Longing for Now

How to Make the Most of 1.5 Billion Heartbeats

Well, you only need the light when it's burning low
Only miss the sun when it starts to snow
Only know you love her when you let her go
Only know you've been high when you're feeling low
Only hate the roads when you're missing home

Central Cee

The Time-Lapse of Routine

time-lapse of routine

In our quest for progress, we structure our lives around routine. Repetition leads to growth and consistency compounds effort’s rewards. But habit, termed the “great deadener” by Samuel Beckett, propels life forward in a time-lapse blur. How many years slip away on autopilot? Moments become epochs, marked by personal zeitgeists, appreciated only in retrospect.

Triggered by sensory mementos, Proustian epiphanies evoke nostalgia. We are at once struck by a sentimental longing for what has passed and reminded of life’s ephemerality. “That took place,” we acknowledge. “For better or worse, that chapter is forever etched onto ledger of the spacetime continuum.” Somehow, for it to have existed at all feels meaningful.

The “Appreciation = Good Life” Conundrum

Across cultures and philosophies, sages agree that appreciation is fundamental to a life well-lived. This is perhaps the only thing they all agree on. So why is it so damn hard to live appreciatively?
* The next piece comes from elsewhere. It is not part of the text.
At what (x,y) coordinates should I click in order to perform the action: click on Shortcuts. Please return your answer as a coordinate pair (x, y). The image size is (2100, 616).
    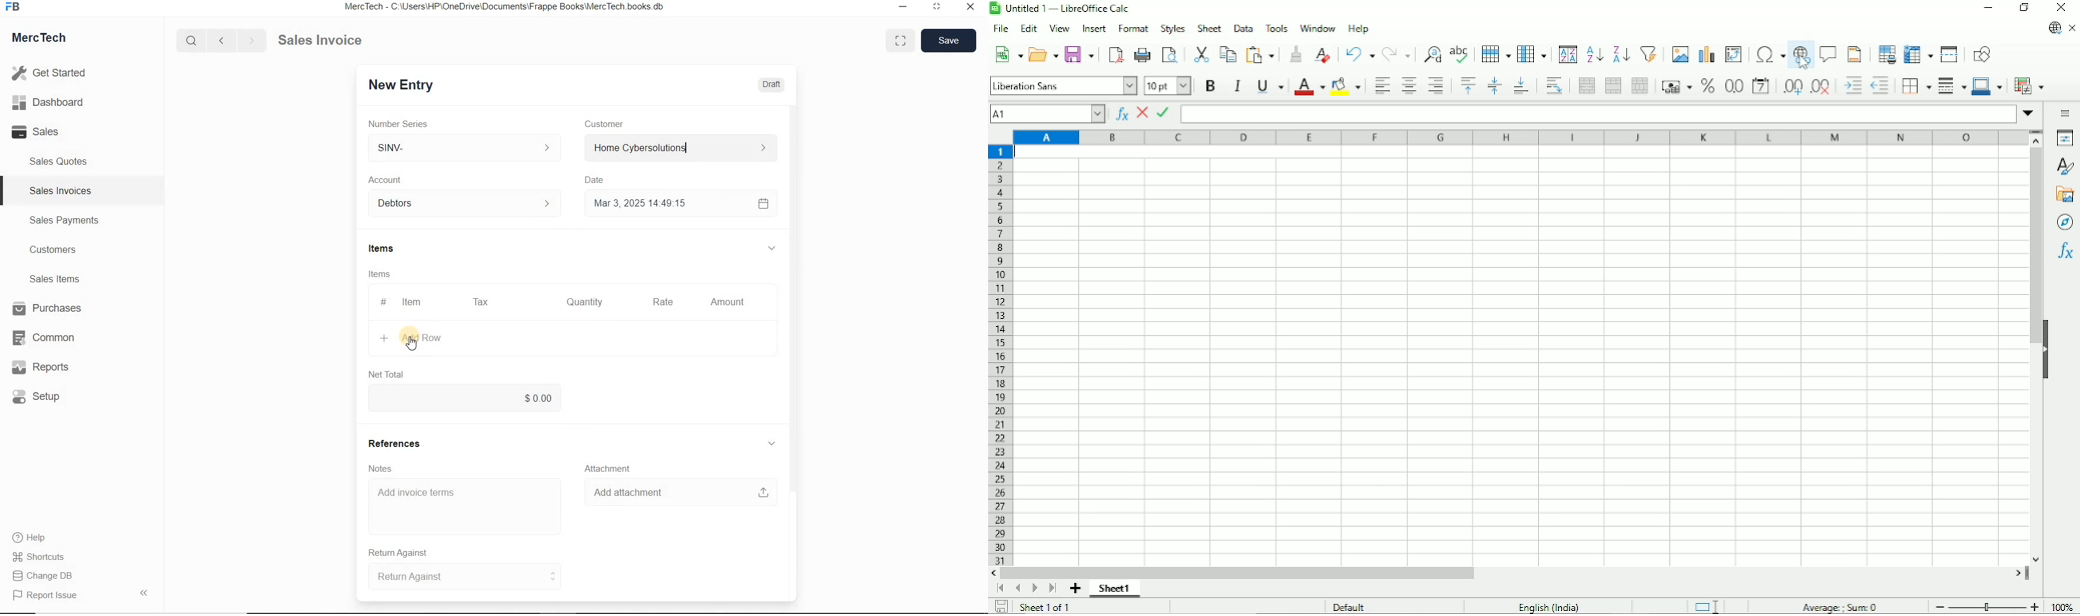
    Looking at the image, I should click on (44, 558).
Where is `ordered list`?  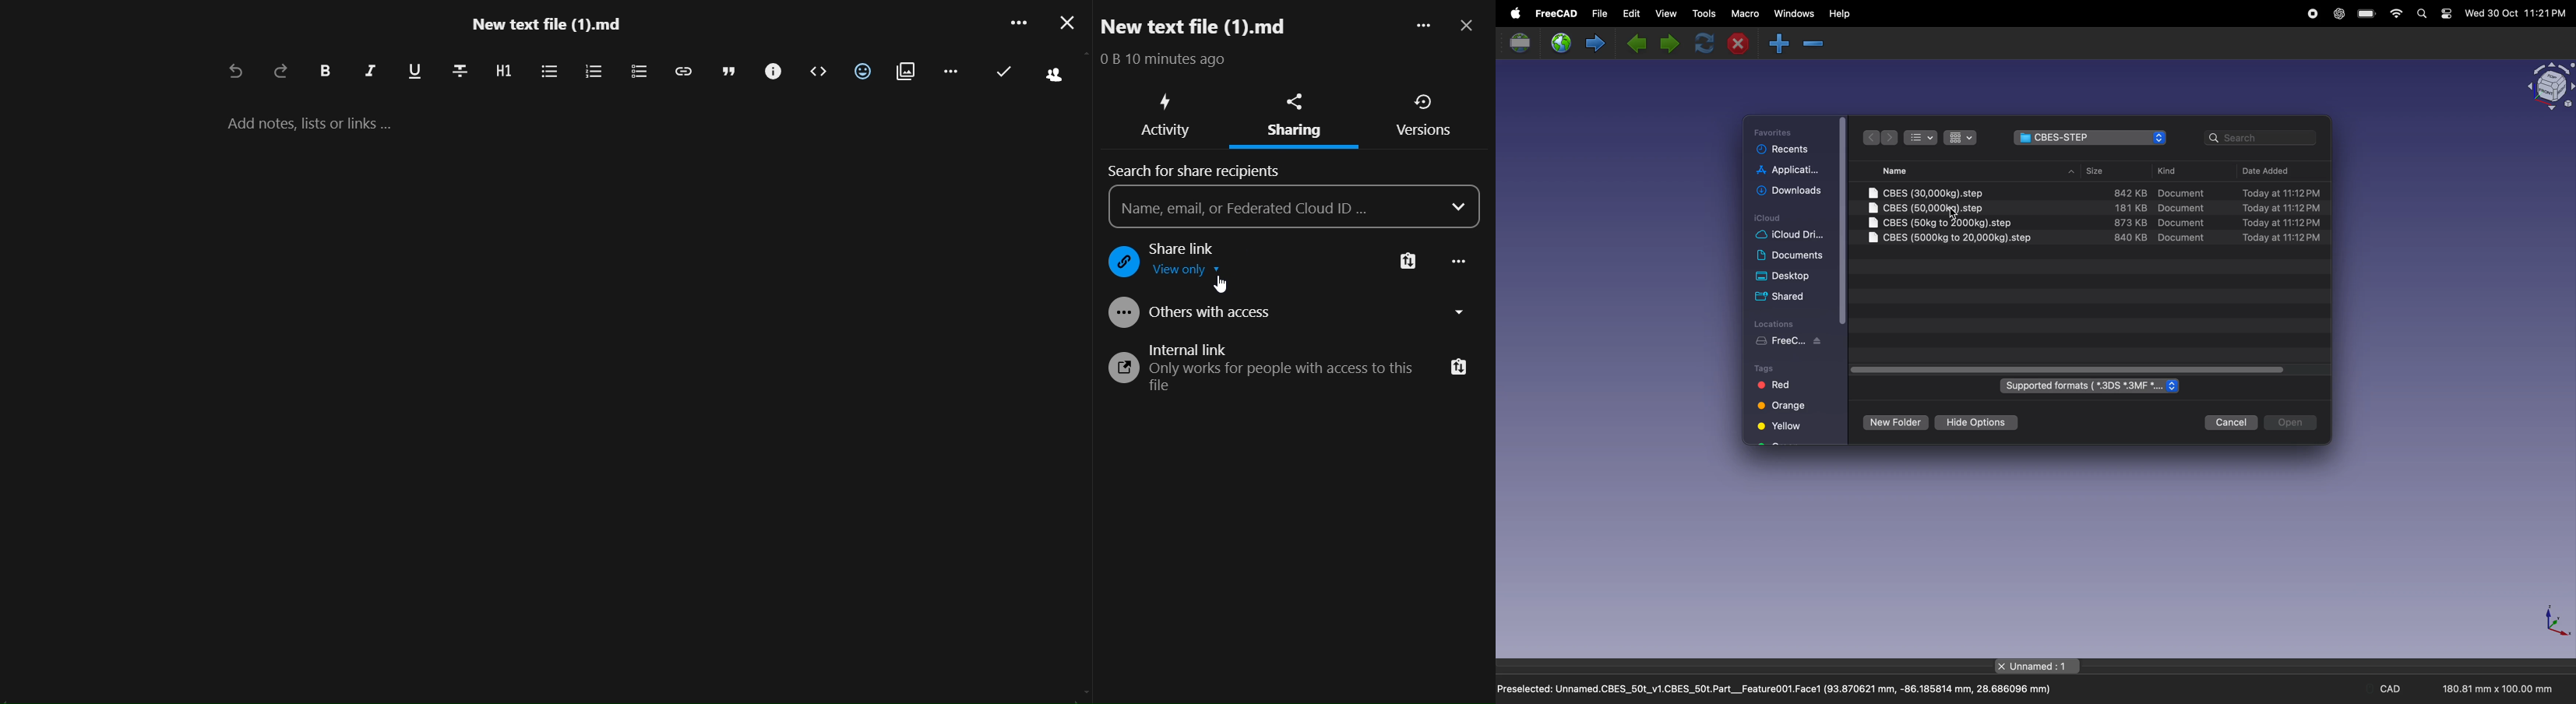 ordered list is located at coordinates (593, 72).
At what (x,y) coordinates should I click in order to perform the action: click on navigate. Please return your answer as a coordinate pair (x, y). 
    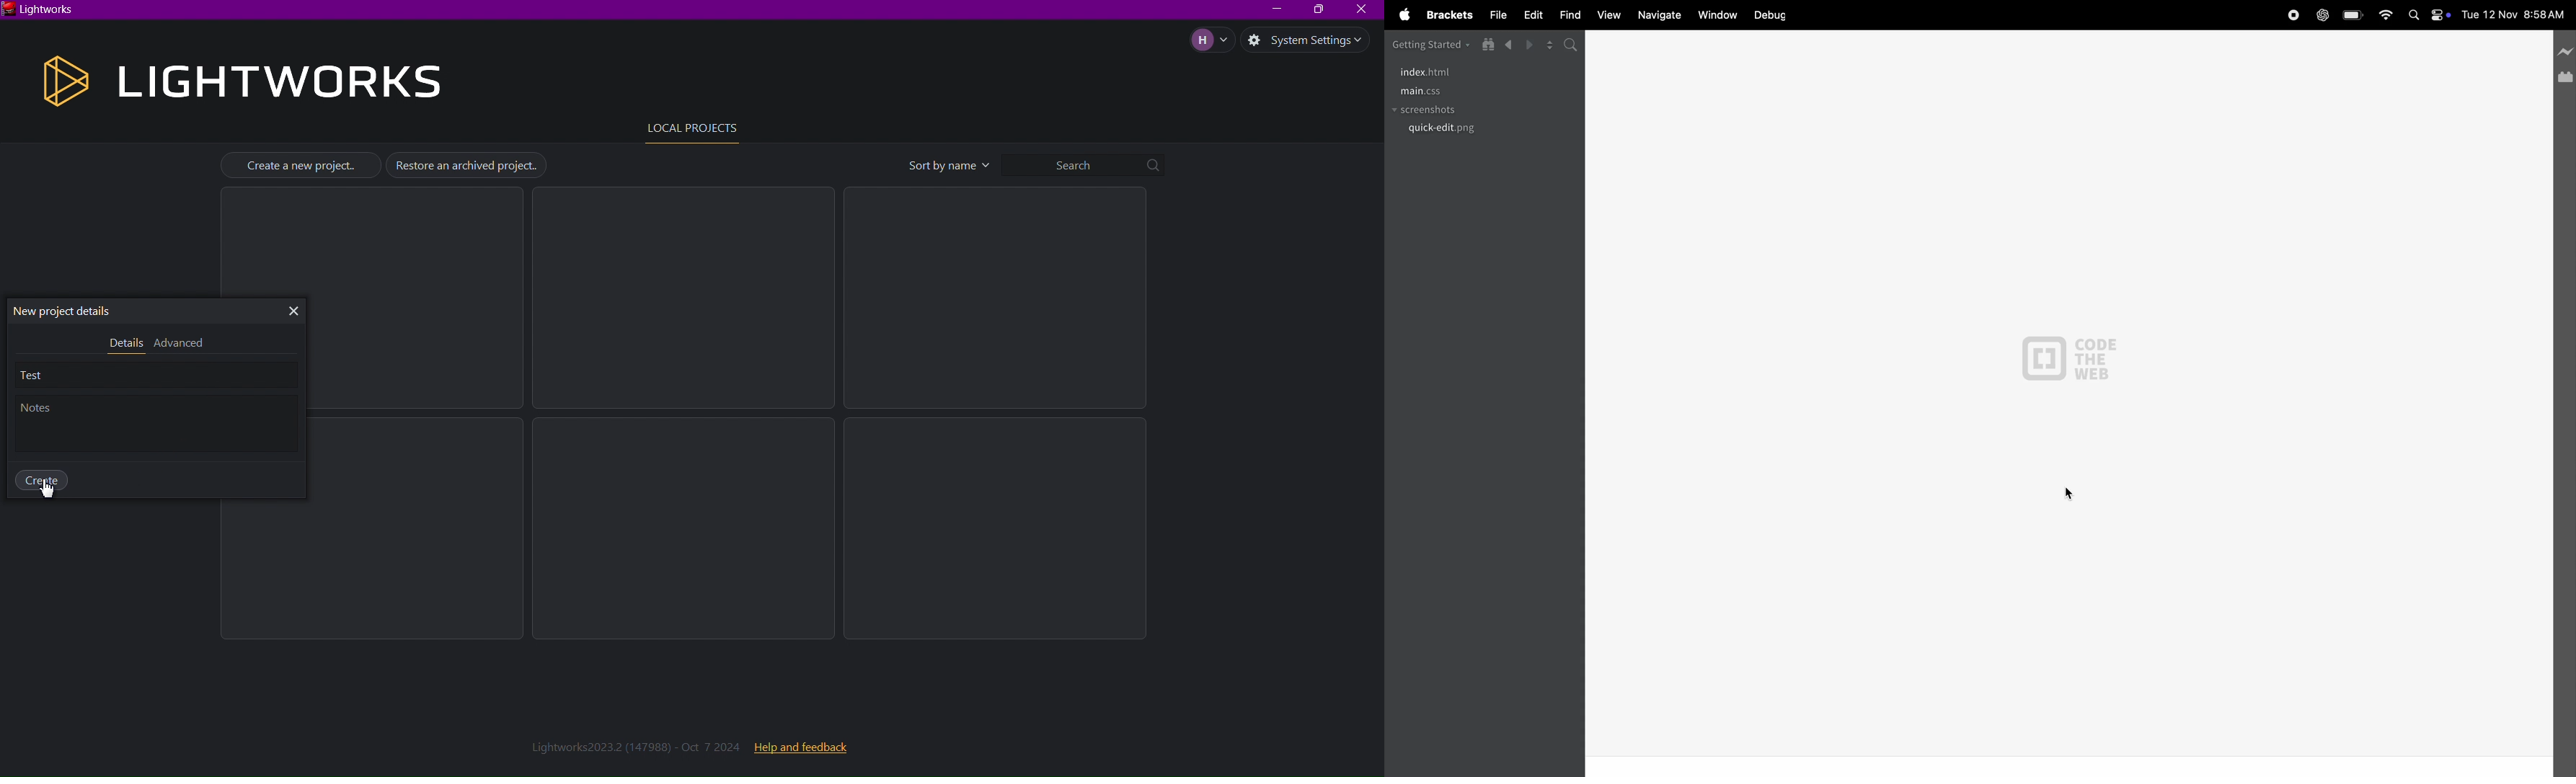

Like the rich kid, unable to appreciate his abundance of toys, we too are spoiled by time. Change occurs every zeptosecond. Unfortunately, our primate perception is not optimized for observing it. It’s like trying to notice our hair growth in real time. We take the present for granted because it feels eternal.

At its core, appreciation is comparative. We are appreciative of that which we know what it is like to be without. Someone might take their legs for granted until they are in a motorcycle accident. If they regain the ability to walk after a year of rehabilitation, they will be deeply appreciative of the simple act of walking down the street. Studies have shown that people diagnosed with life-threatening diseases report increased appreciation for life itself. Many who survive near death experiences come out of it with a sense of urgency to live to the fullest.

Playing Mind Games with Yourself

This glitch in our perception of time carries serious ramifications. Unlocking the best versions of ourselves requires a sensitivity to impermanence that doesn’t come naturally and is often uncomfortable to confront. Cells split, tectonic plates move, but we require a cancer diagnosis or an earthquake to realize this.

As a second-order emotional state, the appreciative disposition cannot be directly invoked. We must first topple the domino of scarcity in the mind, setting off the chain reaction that leads us to it. Meditating on the universal inherent transience unveils the hidden gems in even the most ordinary moments.

The Stoics, practicing premeditatio malorum, engaged in an exercise where they contemplated all the potential hardships that might come their way - no matter how horrific. Seneca explains, “Rehearse them in your mind: exile, torture, war, shipwreck. All the terms of our human lot should be before our eyes.”

Admittedly, this may sound somewhat bleak. Who truly wants to envision being stretched on the rack while sipping their morning coffee? The objective isn't to be disheartened but rather to cultivate appreciation. So, how do we approach it?

Counting Down from a Billion

As the amphora of life dries up, what remains is the raw concentrate – a potent elixir if sipped without fear. It infuses each moment with the overwhelming appreciation of holding a loved one’s hand during their final breaths.

As Ian Fleming wrote, “You only live twice – once when you are born and once when you look death in the face.” But this goes beyond memento mori; it is memento finiti (remember finiteness). Keeping it in mind begets a longing for the present moment as if it were already lost. We can know we are living a specific, finite chapter in our lives while actively experiencing it. That is how we appreciate it.

One day, there will be a last dance, a final time petting your dog, cradling your child, smelling a rose, hearing a friend’s voice. Each instance deducts one from the total allotment. With everything, imagine the counter go down. One less… one less…

anatomical heart clock

Humans have approximately 1.5 billion heartbeats. Rather than viewing the heart as maintaining life ad infinitum, feel the clock in your chest ticking down the remaining moments in your human experience. Each heartbeat brings you closer to that final one. This countdown began the day you were born. Life is gradual process of letting go, so slow as to be imperceptible unless you really pay attention. Now, pay attention.